Aksi bir durumun geçen sene Avrupa'da gördüğümüzden daha büyük bir kaosa neden olacağını öngörmek zor değildir. Avrupa'ya yönelen yüz binlerce mülteci sonucunda AB üyesi devletler sınır kontrollerini tekrardan başlatmış ve AB projesinin en önemli kazanımlarından biri olan malların ve insanların serbest dolaşım hakkı tehlikeye girmişti. Avrupa'da bir mülteci krizinden bahsedilmesine rağmen bu kriz aslında sanal bir krizdi. AB üyesi devletlerin ekonomik güçlerini düşünecek olursak mülteci meselesinin bir kriz olarak lanse edilmesinin ekonomik ve rasyonel bir temelinin olmadığı çok rahat anlaşılacaktır. Burada ortaya çıkan mülteci meselesinin bir kriz olarak algılanmasının temel nedeninin siyasi olduğu gerçeğidir. 11 Eylül sonrasında ortaya çıkan siyasi atmosferde yükselen İslam karşıtlığıyla beraber aşırı sağın da Avrupa'da güçlenmesini engellemek isteyen birçok AB üyesi ülkenin hükümetleri göçmen ve yabancı karşıtı politikalar takip etmeye başladılar. Bu durumun sonucunda ortaya çıkan zehirli siyasi atmosfer sonucunda ise Suriye, Irak, Libya gibi Müslüman ülkelerden gelen mülteciler Avrupa için bir tehdit ve sorun olarak görülmeye başlandı. 2015 yılında neredeyse bütün Avrupa'da aşırı sağ partilerin kamuoyu yoklamalarında ve seçimlerde oylarını benzeri görülmemiş şekilde artırdığına şahit olduk. Neticede yeni bir mülteci dalgasının Avrupa'da yaratacağı dalgalanma ve sosyal sorunlar AB'yi dağılmaya kadar götürebilecek ciddi bir potansiyeli bünyesinde barındırmaktadır.

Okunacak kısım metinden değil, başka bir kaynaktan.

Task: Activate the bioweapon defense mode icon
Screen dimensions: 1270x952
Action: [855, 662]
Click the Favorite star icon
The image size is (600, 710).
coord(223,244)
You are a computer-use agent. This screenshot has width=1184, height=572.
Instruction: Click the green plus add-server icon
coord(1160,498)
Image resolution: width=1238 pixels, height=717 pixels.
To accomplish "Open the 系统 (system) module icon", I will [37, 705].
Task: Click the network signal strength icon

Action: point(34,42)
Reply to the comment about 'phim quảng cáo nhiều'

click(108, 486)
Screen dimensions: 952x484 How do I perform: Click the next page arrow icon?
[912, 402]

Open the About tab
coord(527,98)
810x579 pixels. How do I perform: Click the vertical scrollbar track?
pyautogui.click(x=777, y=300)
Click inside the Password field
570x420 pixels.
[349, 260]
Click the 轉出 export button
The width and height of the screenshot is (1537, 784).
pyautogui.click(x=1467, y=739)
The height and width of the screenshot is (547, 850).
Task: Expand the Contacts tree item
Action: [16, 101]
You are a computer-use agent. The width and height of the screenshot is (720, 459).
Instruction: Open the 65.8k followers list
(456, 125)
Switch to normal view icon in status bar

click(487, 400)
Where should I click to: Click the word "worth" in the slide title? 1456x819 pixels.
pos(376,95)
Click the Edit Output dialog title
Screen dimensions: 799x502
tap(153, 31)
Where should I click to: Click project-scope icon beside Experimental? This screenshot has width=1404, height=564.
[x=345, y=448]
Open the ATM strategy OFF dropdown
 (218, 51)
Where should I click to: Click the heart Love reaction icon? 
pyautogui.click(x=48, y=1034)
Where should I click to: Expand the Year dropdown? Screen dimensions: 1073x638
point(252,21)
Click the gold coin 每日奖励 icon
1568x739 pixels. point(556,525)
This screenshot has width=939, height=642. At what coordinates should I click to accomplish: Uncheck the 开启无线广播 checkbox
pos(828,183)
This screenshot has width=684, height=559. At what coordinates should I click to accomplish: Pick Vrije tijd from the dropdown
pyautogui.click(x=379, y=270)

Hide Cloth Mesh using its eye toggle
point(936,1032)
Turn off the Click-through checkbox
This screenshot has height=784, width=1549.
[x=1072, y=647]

Diğer taraftan uzun yıllardır Türkiye'nin AB üyeliğine karşı yürüttükleri muhalefeti Türkiye'nin AB'ye üye olması ya da vize muafiyeti verilmesi durumunda milyonlarca Türk'ün Avrupa'ya göç edeceği iddiasına dayandıran Merkel gibi liderlerin zor bir seçimle karşı karşıya oldukları açıktır. Bugün Merkel ve benzeri liderlerin kendi inşa ettikleri söylemin esiri oldukları ve bu yeni durumu seçmenlerine anlatmak zorunda oldukları açıktır. Son dönemde Almanya ve Fransa gibi ülkelerden gelen karışık mesajları iç kamuoyuna yönelik siyasi manevralar olarak okumak daha doğru olacaktır.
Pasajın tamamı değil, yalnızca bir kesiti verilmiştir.